== EXERCISE DESCRIPTION ==
In your reply, reproduce every line of the data without any alteration.

== DATA TO USE ==
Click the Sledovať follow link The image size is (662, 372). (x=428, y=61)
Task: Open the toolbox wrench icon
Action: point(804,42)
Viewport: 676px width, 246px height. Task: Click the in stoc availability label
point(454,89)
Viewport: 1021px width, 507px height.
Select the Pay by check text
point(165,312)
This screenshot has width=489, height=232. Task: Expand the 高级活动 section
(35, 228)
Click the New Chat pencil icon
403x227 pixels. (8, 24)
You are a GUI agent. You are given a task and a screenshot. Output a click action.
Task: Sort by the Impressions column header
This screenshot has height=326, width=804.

== SOLUTION BELOW ==
Click the Sledovať follow link The image size is (662, 372). (x=428, y=61)
Task: Open the toolbox wrench icon
Action: point(804,42)
Viewport: 676px width, 246px height. Task: Click the in stoc availability label
point(454,89)
Viewport: 1021px width, 507px height.
Select the Pay by check text
point(165,312)
This screenshot has width=489, height=232. Task: Expand the 高级活动 section
(35, 228)
Click the New Chat pencil icon
403x227 pixels. (8, 24)
You are a GUI agent. You are given a task and a screenshot. Output a click action.
Task: Sort by the Impressions column header
This screenshot has height=326, width=804.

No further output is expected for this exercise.